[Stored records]
Start of Block

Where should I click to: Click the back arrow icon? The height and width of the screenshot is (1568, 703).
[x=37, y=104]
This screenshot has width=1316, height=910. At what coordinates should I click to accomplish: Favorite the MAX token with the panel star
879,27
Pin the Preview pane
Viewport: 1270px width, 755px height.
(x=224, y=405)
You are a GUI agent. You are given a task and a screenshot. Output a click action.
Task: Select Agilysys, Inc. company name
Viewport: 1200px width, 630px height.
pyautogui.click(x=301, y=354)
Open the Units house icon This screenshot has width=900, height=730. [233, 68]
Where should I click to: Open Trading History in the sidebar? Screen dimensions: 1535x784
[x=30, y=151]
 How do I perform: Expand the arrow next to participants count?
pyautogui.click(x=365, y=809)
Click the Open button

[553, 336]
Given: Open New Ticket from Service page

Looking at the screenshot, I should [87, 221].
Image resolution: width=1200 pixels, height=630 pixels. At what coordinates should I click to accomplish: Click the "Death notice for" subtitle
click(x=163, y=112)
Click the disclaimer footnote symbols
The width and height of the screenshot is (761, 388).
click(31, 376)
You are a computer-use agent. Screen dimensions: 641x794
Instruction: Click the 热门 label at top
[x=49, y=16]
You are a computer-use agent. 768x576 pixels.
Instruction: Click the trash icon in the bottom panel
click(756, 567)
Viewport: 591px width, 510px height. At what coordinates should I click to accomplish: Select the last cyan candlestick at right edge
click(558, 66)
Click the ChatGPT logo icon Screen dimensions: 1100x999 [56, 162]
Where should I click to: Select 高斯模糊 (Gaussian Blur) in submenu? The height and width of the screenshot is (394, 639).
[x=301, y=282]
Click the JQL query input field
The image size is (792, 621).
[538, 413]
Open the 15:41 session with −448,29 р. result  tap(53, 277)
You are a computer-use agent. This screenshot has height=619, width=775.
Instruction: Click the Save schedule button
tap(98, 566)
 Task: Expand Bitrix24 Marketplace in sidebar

End of Block

**What needs to be done:**
Count every line of the data above where "agent" appears, and give the total only.

**Solution to this exercise:**
4